* PROBLEM DETAILS: Output the lines in the records from the line with "Click the scrolling" to the line with "pyautogui.click(x=51, y=74)" as a JSON list of strings, one string per line, with blank lines left out.

* THE RECORDS:
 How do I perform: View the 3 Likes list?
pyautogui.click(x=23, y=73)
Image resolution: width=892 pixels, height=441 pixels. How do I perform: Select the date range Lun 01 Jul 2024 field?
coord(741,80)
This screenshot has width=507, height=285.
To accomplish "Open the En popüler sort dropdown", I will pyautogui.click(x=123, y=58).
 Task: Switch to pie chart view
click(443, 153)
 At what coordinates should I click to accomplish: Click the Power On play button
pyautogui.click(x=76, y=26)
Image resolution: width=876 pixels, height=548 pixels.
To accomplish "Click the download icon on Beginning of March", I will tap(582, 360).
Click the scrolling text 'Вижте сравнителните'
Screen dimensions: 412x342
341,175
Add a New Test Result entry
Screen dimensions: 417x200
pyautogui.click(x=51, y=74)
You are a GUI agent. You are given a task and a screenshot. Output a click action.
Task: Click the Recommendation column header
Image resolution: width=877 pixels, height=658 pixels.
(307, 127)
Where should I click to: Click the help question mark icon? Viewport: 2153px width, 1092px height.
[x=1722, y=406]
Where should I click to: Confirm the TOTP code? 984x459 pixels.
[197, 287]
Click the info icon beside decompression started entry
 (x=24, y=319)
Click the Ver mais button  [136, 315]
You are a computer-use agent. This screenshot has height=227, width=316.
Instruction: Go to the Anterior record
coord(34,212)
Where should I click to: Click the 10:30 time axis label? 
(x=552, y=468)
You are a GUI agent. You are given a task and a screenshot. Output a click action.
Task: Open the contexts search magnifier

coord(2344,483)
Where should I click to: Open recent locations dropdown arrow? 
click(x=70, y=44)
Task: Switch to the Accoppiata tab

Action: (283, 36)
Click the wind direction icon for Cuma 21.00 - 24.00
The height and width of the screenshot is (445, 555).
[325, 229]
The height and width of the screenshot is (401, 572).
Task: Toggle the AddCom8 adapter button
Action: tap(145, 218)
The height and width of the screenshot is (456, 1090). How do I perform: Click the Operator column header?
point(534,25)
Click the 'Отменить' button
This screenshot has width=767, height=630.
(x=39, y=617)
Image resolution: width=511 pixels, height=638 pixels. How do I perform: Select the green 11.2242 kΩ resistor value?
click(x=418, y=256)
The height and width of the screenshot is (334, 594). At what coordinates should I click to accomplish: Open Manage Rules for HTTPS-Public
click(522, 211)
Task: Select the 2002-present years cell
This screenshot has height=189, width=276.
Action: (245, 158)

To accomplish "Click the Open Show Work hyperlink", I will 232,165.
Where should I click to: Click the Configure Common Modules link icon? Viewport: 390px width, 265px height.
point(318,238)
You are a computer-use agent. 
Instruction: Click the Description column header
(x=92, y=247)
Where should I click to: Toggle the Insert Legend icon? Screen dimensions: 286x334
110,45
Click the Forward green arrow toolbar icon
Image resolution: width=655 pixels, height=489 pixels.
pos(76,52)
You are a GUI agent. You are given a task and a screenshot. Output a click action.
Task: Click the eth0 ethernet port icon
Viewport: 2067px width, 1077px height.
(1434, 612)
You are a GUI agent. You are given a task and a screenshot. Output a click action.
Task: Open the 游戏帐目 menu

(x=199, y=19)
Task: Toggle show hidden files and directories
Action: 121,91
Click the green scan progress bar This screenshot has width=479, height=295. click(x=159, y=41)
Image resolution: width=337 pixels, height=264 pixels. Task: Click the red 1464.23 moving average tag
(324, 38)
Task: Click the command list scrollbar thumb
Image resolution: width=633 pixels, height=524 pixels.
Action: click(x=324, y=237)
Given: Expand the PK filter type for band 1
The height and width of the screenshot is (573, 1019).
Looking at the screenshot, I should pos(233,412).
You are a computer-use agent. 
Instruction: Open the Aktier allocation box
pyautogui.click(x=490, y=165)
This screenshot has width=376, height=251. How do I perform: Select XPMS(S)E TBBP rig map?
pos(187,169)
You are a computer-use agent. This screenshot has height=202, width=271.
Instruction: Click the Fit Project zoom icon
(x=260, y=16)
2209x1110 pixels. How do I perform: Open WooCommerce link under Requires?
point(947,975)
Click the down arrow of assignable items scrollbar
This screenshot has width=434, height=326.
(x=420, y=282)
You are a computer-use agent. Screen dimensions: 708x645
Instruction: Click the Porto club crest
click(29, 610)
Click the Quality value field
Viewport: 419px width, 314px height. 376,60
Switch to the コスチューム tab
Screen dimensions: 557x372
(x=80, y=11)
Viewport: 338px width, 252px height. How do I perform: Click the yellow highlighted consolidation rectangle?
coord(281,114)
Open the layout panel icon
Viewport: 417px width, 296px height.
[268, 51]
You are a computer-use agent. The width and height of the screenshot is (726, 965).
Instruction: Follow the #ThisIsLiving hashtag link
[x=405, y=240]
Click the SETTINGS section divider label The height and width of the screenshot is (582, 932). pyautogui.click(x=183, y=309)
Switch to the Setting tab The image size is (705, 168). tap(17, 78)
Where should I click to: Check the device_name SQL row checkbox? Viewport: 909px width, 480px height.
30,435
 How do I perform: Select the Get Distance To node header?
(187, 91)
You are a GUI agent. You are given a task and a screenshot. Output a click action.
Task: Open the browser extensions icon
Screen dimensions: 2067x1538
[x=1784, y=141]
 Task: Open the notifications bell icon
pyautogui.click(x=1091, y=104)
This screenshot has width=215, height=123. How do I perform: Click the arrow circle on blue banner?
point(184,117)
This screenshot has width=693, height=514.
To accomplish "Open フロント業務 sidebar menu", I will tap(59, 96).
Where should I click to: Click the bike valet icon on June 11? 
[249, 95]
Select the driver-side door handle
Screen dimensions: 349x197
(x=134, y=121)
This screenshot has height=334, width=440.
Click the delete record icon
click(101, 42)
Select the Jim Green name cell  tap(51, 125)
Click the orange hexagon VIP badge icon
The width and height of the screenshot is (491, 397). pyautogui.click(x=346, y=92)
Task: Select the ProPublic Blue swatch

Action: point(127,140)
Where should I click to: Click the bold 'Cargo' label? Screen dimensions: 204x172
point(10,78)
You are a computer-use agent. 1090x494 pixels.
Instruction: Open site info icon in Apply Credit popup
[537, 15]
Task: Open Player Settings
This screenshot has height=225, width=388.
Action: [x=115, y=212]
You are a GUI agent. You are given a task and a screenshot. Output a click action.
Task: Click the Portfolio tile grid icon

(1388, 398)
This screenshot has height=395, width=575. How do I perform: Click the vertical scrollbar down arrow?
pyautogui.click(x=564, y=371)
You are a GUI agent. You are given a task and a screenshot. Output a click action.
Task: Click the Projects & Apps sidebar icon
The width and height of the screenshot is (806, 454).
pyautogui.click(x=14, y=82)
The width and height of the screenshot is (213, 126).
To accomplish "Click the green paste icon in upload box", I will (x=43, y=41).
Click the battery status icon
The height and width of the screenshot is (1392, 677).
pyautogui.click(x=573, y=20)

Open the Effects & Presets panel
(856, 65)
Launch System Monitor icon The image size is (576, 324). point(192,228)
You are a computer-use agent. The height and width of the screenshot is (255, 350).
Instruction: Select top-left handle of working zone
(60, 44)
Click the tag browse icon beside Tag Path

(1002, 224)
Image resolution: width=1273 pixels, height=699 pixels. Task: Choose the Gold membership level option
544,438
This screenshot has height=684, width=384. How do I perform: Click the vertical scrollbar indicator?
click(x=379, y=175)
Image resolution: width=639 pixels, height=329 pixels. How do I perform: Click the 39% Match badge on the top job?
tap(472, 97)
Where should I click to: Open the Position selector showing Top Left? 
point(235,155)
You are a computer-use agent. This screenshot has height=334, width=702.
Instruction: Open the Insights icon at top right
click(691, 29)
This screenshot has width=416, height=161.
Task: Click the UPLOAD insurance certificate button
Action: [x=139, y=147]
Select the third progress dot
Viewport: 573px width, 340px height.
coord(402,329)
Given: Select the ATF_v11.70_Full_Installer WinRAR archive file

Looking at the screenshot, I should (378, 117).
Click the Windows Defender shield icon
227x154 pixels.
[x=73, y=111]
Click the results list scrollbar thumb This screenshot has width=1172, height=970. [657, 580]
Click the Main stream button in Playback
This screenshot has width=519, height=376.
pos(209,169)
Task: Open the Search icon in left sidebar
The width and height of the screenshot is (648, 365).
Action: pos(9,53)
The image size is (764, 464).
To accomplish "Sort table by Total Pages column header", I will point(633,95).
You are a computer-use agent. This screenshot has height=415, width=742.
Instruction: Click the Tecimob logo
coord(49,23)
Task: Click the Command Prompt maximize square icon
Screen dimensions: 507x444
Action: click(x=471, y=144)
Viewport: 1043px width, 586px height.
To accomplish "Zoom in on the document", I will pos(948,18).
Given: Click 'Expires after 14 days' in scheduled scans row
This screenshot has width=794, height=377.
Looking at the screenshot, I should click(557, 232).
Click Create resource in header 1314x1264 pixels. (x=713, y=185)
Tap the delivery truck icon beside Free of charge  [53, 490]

* RESULT OF THIS EXERCISE:
[
  "Click the scrolling text 'Вижте сравнителните'",
  "Screen dimensions: 412x342",
  "341,175",
  "Add a New Test Result entry",
  "Screen dimensions: 417x200",
  "pyautogui.click(x=51, y=74)"
]